At what resolution does this look like a cliff though?

Let's say we're building Google Mail. This is a project with a life of perhaps 30 years. Throughout the project we obviously need to think and deliver. We can't think for 29 years and then start working.

Let's zoom in to some 2 week cycle in this project. If you don't actually know what you need to get done during those two weeks it's too late to start thinking about it. You want to be in a situation where you've already identified some features you need to deliver and you already have a pretty good idea about how they'll be delivered and how they fit into the architecture etc.

That "how to/thinking" stage is just background processing that happens all the time. It shouldn't be counted in the burndown. That background processing could consume anything between 100% of the time in a project that is just getting kicked off and 20% of the time in a more mature project.

Every now and then a problem might come along that requires more serious thought.

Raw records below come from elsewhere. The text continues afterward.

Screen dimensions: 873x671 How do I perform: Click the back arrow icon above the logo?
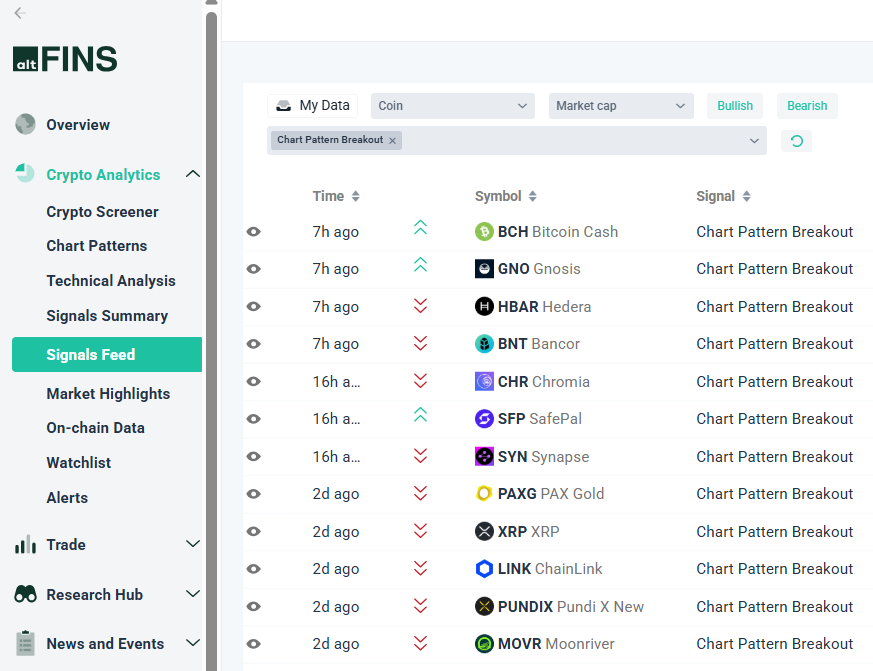pyautogui.click(x=20, y=13)
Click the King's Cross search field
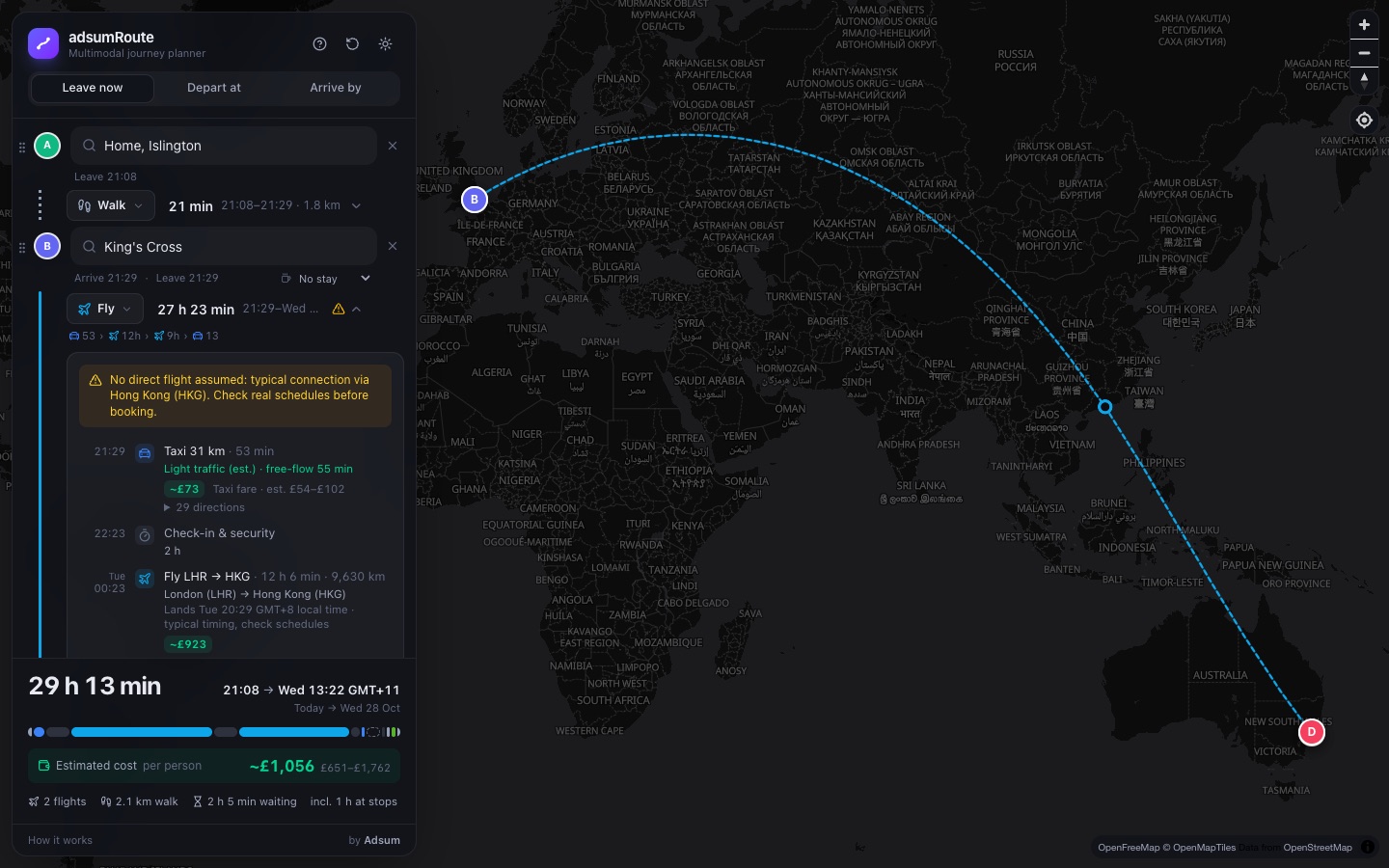 click(225, 247)
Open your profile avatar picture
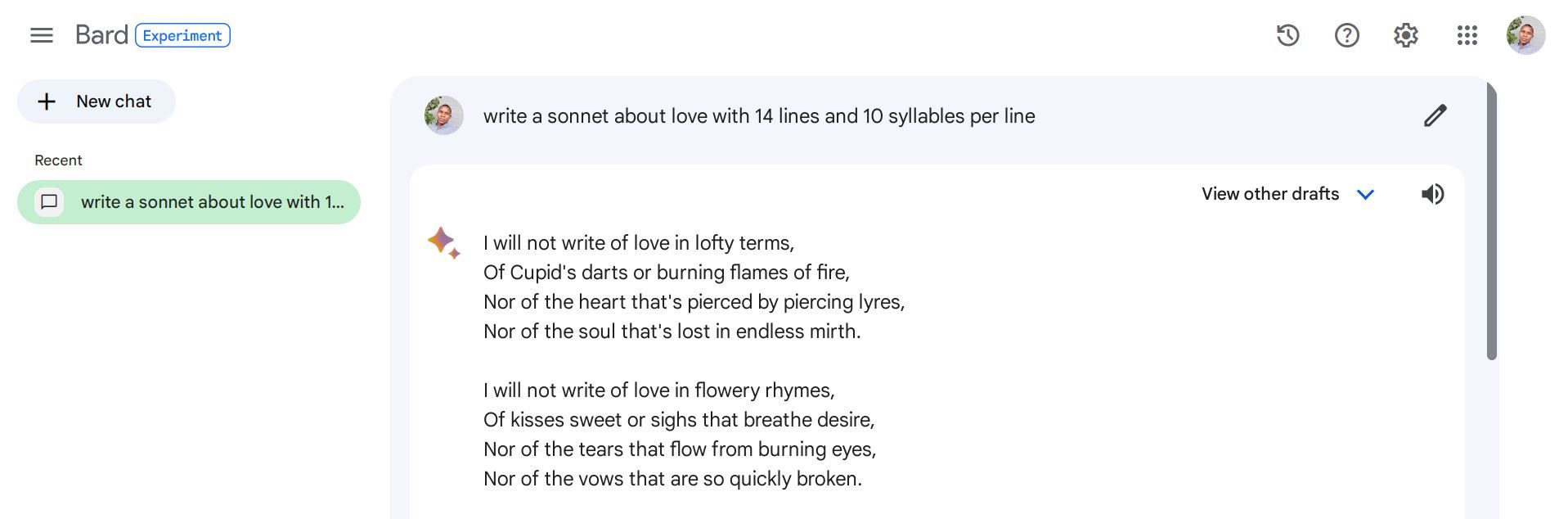This screenshot has width=1568, height=519. tap(1524, 34)
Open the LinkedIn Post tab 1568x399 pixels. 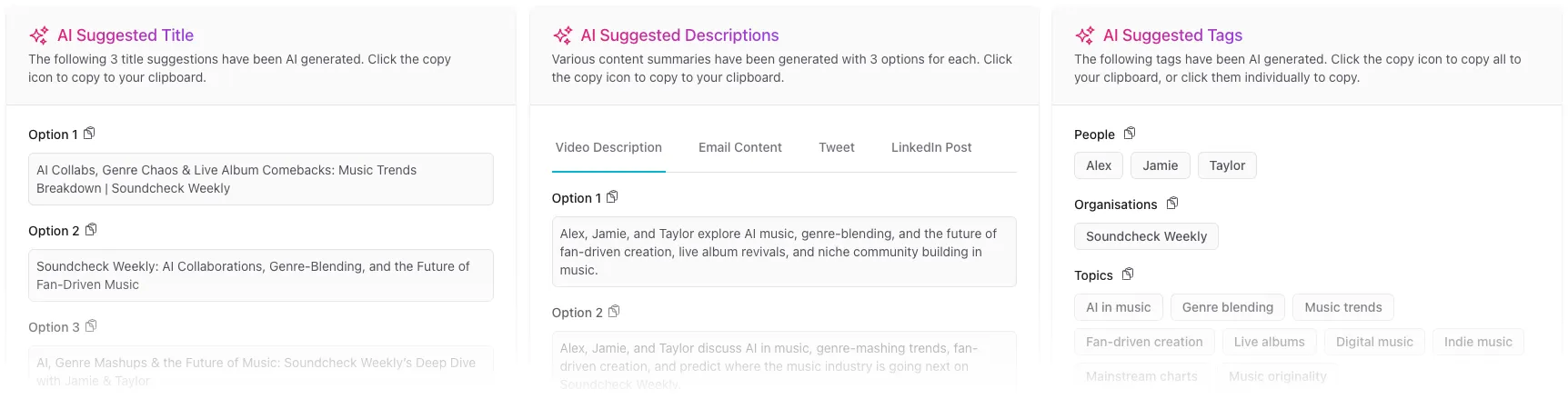coord(930,147)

But to just have the entire team go and think about it for months is very rarely the right thing to do. You just put it on the back burner. If there's some urgency then you just think quickly and accept the fact that the solution is very unlikely to be perfect.

Regardless of process or how management is trying to drive people you need some mix of stuff that gets done and thinking about what else needs to be done and where to steer the overall project towards. These really have to happen somewhat concurrently since you want to get feedback on your ideas as soon as reasonably possible. Every situation is different in terms of the time scale and what this mix looks like. Whatever the buzzword of the day bad management will find a way to abuse it. Agile was supposed to be a way of avoiding that but the forces it tries to fight are too strong.

EDIT (more thoughts).

If you've thought about architecture and how features work and are implemented than tracking burn-down can indeed give you some insight about the actual progress being made. It's just a visual way of seeing how close you are to where you thought you'd be. There are a lot of things that need to happen though for this to really work. You need to have done the thinking. You need to be reasonably good at estimation. You need to be reasonably good at planning the work out. The team needs to understand what "done" actually means. The process shouldn't be abused by management (which I think is the complaint?).

I've seen this work. I've seen "smooth" work reflected as smooth burn down charts and I've seen "oops, unexpected trouble" show charts where nothing is burnt. That early visibility is supposed to help steer the project. I've seen projects with no such visibility go through 2 years and find out very close to the end that they're really a year late and the project will take 3 years. It's not that something unexpected happened after a year and 11 months. It's just that people weren't paying attention and were being optimistic they would somehow magically catch up.